┌──

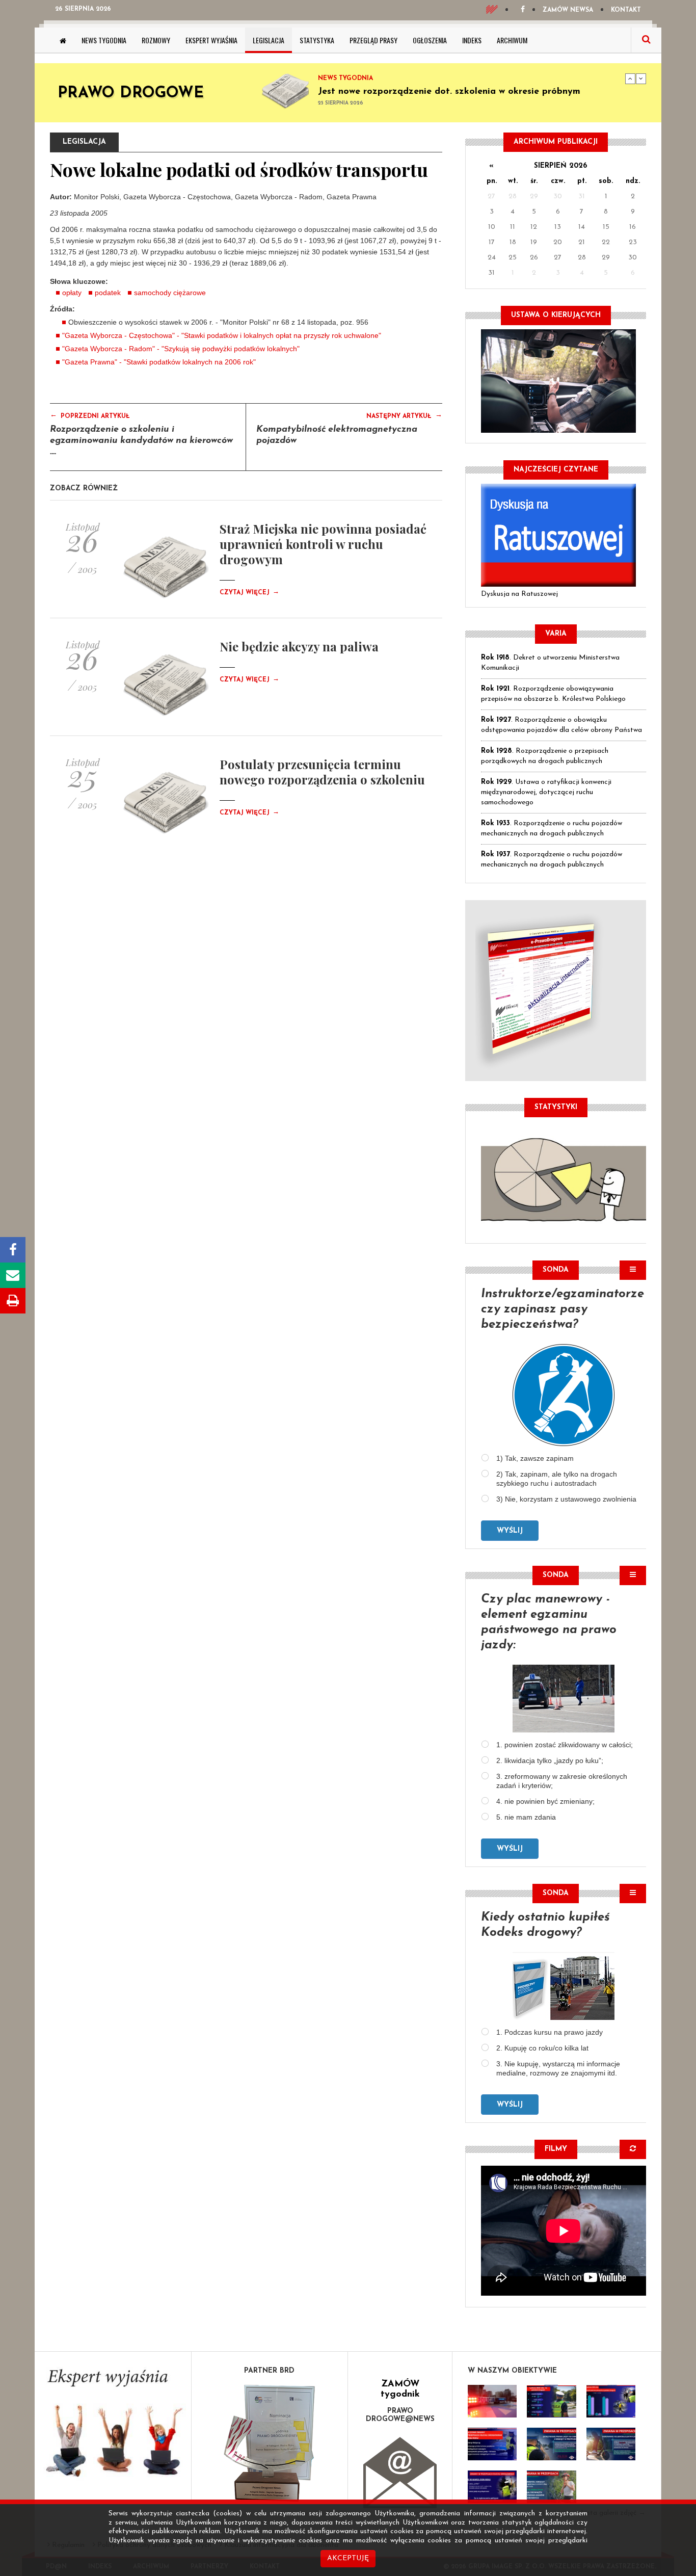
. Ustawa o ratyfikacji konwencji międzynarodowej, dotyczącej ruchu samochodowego (546, 792)
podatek (108, 292)
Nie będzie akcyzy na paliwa (299, 646)
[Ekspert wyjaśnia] (113, 2426)
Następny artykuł (404, 415)
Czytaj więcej (249, 593)
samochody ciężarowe (170, 292)
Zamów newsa (568, 10)
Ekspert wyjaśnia (211, 40)
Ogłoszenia (430, 40)
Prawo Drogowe (131, 93)
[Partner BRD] (270, 2443)
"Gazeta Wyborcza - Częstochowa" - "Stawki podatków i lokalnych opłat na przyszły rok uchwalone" (221, 335)
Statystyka (317, 40)
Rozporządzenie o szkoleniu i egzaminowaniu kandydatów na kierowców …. (141, 441)
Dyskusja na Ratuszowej (519, 594)
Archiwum (512, 40)
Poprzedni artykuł (90, 415)
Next (641, 78)
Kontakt (626, 10)
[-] (551, 2401)
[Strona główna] (63, 40)
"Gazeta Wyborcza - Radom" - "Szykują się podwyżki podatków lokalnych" (181, 349)
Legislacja (268, 40)
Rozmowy (156, 40)
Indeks (471, 40)
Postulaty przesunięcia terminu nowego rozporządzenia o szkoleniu (322, 771)
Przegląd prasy (373, 40)
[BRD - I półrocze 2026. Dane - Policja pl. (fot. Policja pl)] (492, 2401)
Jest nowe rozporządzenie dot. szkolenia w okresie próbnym (449, 91)
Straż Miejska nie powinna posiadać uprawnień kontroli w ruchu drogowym (323, 543)
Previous (630, 78)
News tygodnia (104, 40)
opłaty (72, 292)
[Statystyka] (563, 1178)
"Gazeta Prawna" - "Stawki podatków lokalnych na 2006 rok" (159, 362)
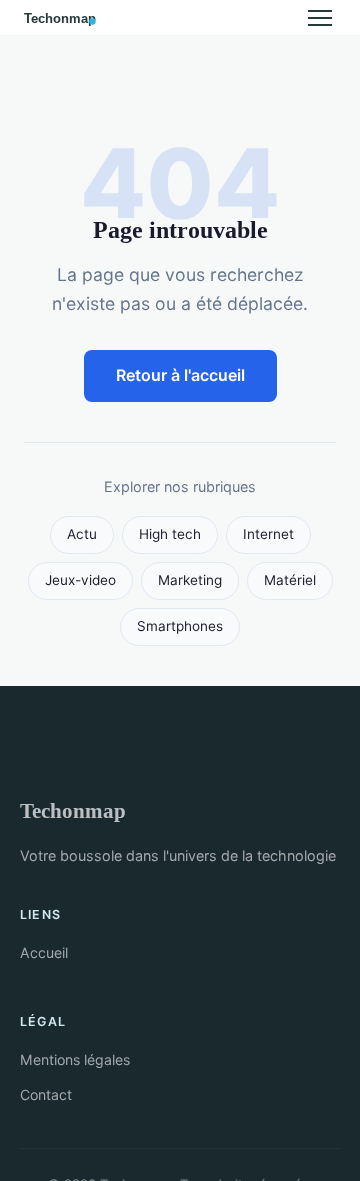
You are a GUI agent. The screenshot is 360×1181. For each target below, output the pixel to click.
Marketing (190, 580)
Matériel (290, 580)
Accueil (44, 952)
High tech (170, 534)
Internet (268, 534)
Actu (82, 534)
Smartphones (180, 626)
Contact (46, 1094)
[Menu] (320, 18)
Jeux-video (80, 580)
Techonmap (73, 810)
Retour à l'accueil (180, 375)
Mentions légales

└──

Aim of the task:
Only the line with "[Strona główna] (63, 40)" and those preceding it, back to the first line of the entries, should be repeated exactly, without pictures.

Answer box:
. Ustawa o ratyfikacji konwencji międzynarodowej, dotyczącej ruchu samochodowego (546, 792)
podatek (108, 292)
Nie będzie akcyzy na paliwa (299, 646)
[Ekspert wyjaśnia] (113, 2426)
Następny artykuł (404, 415)
Czytaj więcej (249, 593)
samochody ciężarowe (170, 292)
Zamów newsa (568, 10)
Ekspert wyjaśnia (211, 40)
Ogłoszenia (430, 40)
Prawo Drogowe (131, 93)
[Partner BRD] (270, 2443)
"Gazeta Wyborcza - Częstochowa" - "Stawki podatków i lokalnych opłat na przyszły rok uchwalone" (221, 335)
Statystyka (317, 40)
Rozporządzenie o szkoleniu i egzaminowaniu kandydatów na kierowców …. (141, 441)
Dyskusja na Ratuszowej (519, 594)
Archiwum (512, 40)
Poprzedni artykuł (90, 415)
Next (641, 78)
Kontakt (626, 10)
[-] (551, 2401)
[Strona główna] (63, 40)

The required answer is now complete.